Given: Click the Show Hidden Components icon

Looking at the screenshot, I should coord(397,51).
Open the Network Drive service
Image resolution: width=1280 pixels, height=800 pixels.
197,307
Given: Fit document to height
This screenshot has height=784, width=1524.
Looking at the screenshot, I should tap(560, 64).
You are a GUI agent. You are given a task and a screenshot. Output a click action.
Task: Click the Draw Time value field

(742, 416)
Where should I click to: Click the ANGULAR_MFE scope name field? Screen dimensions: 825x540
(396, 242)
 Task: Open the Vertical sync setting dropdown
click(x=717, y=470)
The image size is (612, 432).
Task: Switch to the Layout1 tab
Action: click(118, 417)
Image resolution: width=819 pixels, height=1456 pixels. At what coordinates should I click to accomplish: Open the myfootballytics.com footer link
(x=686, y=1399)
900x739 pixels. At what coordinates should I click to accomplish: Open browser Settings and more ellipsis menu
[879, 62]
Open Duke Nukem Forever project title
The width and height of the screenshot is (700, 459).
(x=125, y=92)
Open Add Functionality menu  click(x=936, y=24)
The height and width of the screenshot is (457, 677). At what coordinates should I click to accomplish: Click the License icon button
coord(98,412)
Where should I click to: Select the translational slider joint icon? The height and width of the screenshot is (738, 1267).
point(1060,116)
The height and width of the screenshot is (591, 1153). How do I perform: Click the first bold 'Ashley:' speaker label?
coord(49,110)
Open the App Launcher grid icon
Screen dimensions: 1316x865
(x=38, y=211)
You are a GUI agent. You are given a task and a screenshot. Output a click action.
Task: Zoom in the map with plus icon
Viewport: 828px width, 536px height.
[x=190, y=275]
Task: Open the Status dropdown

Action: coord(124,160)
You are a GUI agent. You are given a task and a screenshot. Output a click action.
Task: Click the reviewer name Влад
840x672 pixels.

Problem description ▸
Reproduce the entries exactly, dropping nothing.

Written solution ▸
Given: Click the Show Hidden Components icon

Looking at the screenshot, I should coord(397,51).
Open the Network Drive service
Image resolution: width=1280 pixels, height=800 pixels.
197,307
Given: Fit document to height
This screenshot has height=784, width=1524.
Looking at the screenshot, I should tap(560, 64).
You are a GUI agent. You are given a task and a screenshot. Output a click action.
Task: Click the Draw Time value field

(742, 416)
Where should I click to: Click the ANGULAR_MFE scope name field? Screen dimensions: 825x540
(396, 242)
 Task: Open the Vertical sync setting dropdown
click(x=717, y=470)
The image size is (612, 432).
Task: Switch to the Layout1 tab
Action: click(118, 417)
Image resolution: width=819 pixels, height=1456 pixels. At what coordinates should I click to accomplish: Open the myfootballytics.com footer link
(x=686, y=1399)
900x739 pixels. At what coordinates should I click to accomplish: Open browser Settings and more ellipsis menu
[879, 62]
Open Duke Nukem Forever project title
The width and height of the screenshot is (700, 459).
(x=125, y=92)
Open Add Functionality menu  click(x=936, y=24)
The height and width of the screenshot is (457, 677). At what coordinates should I click to accomplish: Click the License icon button
coord(98,412)
Where should I click to: Select the translational slider joint icon? The height and width of the screenshot is (738, 1267).
point(1060,116)
The height and width of the screenshot is (591, 1153). How do I perform: Click the first bold 'Ashley:' speaker label?
coord(49,110)
Open the App Launcher grid icon
Screen dimensions: 1316x865
(x=38, y=211)
You are a GUI agent. You are given a task and a screenshot. Output a click action.
Task: Zoom in the map with plus icon
Viewport: 828px width, 536px height.
[x=190, y=275]
Task: Open the Status dropdown

Action: coord(124,160)
You are a GUI agent. You are given a task and a screenshot. Output a click action.
Task: Click the reviewer name Влад
840x672 pixels.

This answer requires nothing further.